If modelling of crystallisation was performed at more oxidised conditions the predicted total sulphur contents in the silicate melt would be higher due to a higher proportion of the oxidised sulphur in the silicate melt (Fig. 10). Changing the Fe3/(Total Fe) value in the starting composition from 0.089 to 0.135 would lead to its increase to 0.181 during crystallisation. This increase in Fe3/(Total Fe) values corresponds to a change in oxygen fugacity during crystallisation from QFM to QFM+0.7, according to the model of Borisov et al. (2018). The proportion of oxidised sulphur would increase to ~ 11% in the starting composition and to ~ 19% at the end of crystallisation, resulting in the total sulphur concentrations matching well the observed glass S contents.

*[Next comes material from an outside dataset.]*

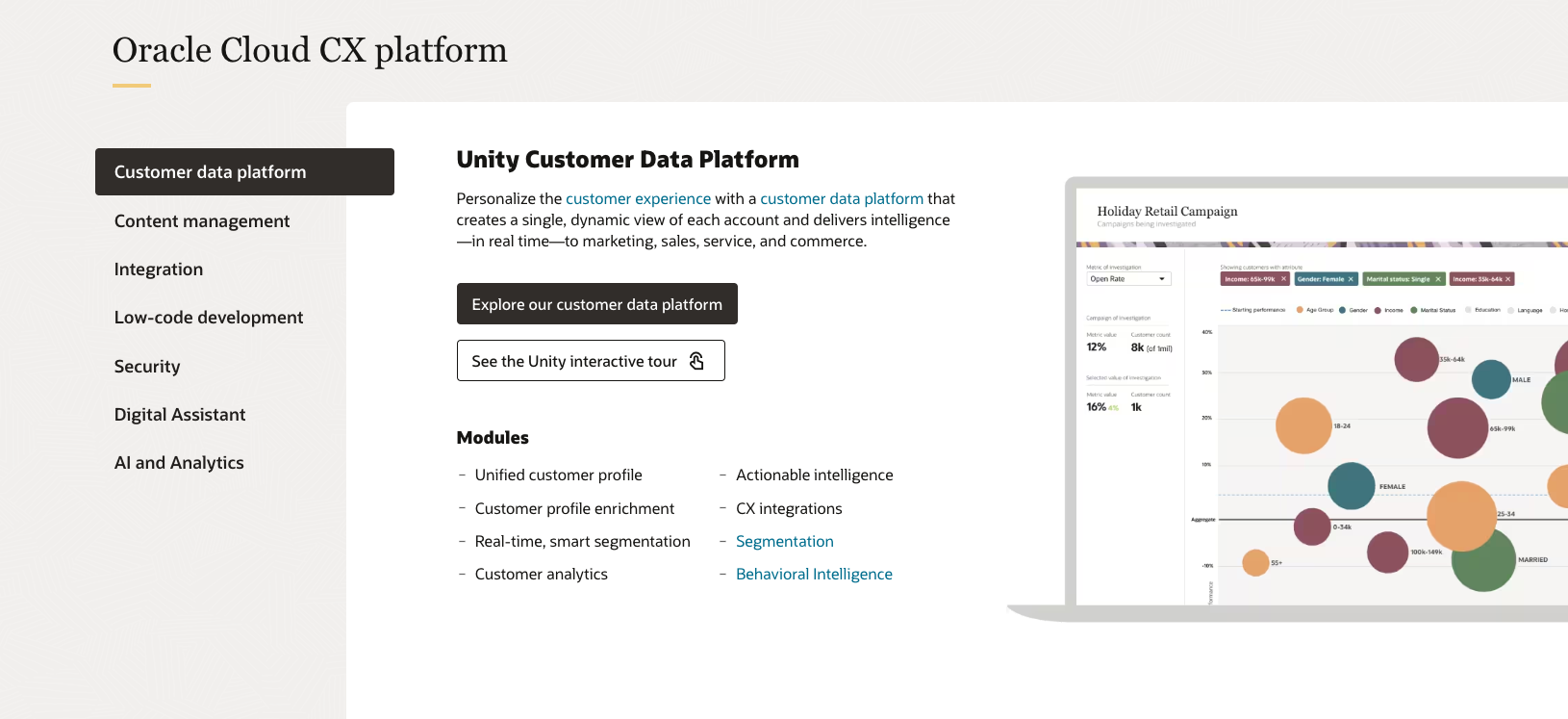Toggle the Age Group legend dot
The height and width of the screenshot is (719, 1568).
point(1300,310)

However, such high values of Fe3/(Total Fe) are well above the measured oxidation state of Fe in MORB glasses (Berry et al., 2018; LeVoyer et al., 2019). Note also that the model of Borisov et al. (2018) predicts higher oxygen fugacity for a given melt composition than most other models. Thus, choosing a different melt oxidation model would require even higher values of Fe3/(Total Fe) to obtain similar total S contents. Moreover, the model of Nash et al. (2019) predicts higher proportions of oxidised sulphur than the model of O’Neill and Mavrogenes (2022). Thus using the latter model would require again higher values of Fe3/(Total Fe) to obtain similar total S contents.

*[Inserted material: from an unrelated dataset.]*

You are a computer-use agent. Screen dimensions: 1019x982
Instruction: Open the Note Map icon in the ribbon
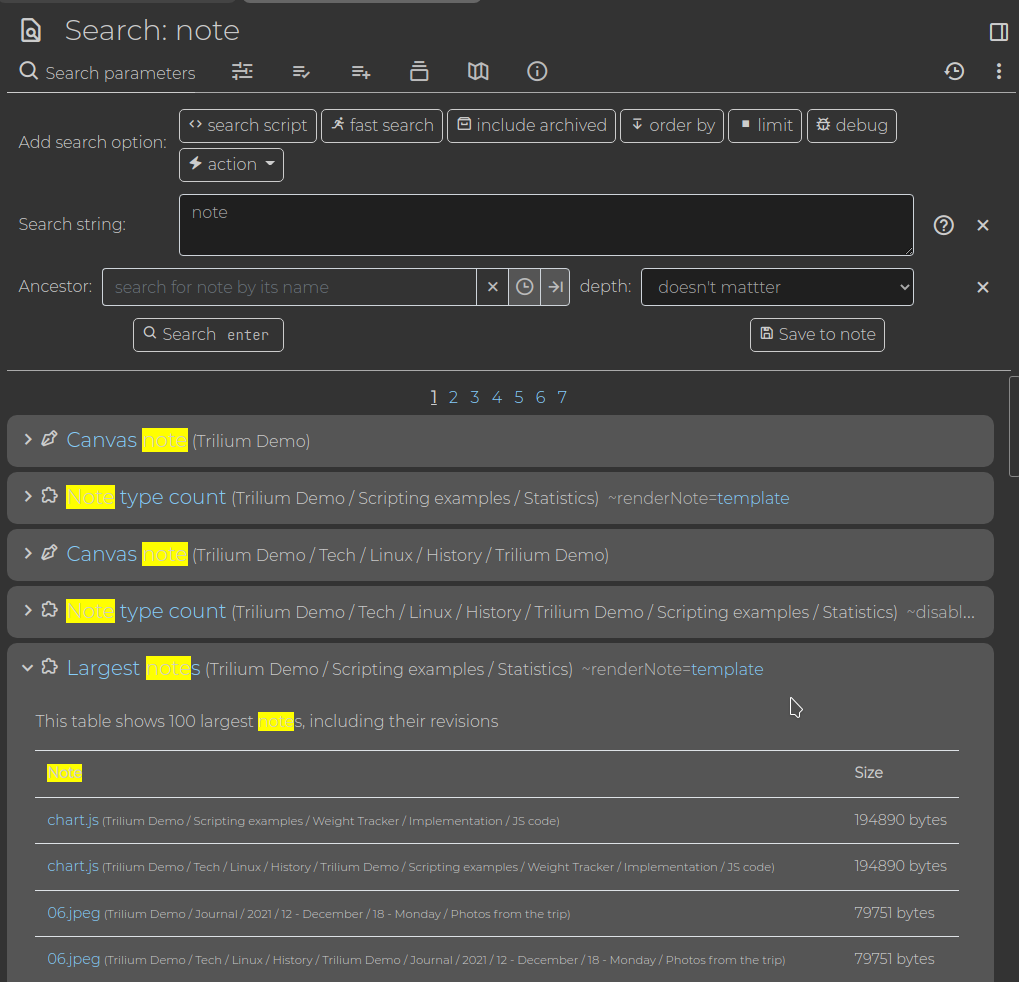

It thus appears unlikely that discrepancy between the modelled and observed S contents in MORB glasses can be explained by the presence of a significant proportion of oxidised sulphur.

Figure 10. Melt crystallisation trends calculated assuming sulphide saturation in more oxidised conditions using the model of Smythe et al. (2017) paired with the sulphide melt composition after O’Neill (2021) and the model of Nash et al. (2019) for S oxidation state in the melt. Also shown is the trend calculated assuming sulphide saturation using the model of Smythe et al. (201) paired with the sulphide melt compositions after O’Neill (2021) from Fig. 7. Proportions of crystallising phases are shown for calculations using sulphide saturation in more oxidised conditions using the model of Smythe et al. (2017) paired with the sulphide melt composition after O’Neill (2021) and the model of Nash et al. (2019) for S oxidation state in the melt.

In summary, the choice of the sulphide solubility and sulphide composition models used in calculations may have a significant impact on the inferred timing of sulphide saturation, the calculated amount of immiscible sulphide, and the calculated trends of S, Ni and Cu contents during crystallisation. Similar assessments of models’ performance for compositions of other common magma types requires similarly well constrained and well-characterised suites of variably evolved samples representing single liquid lines of descent.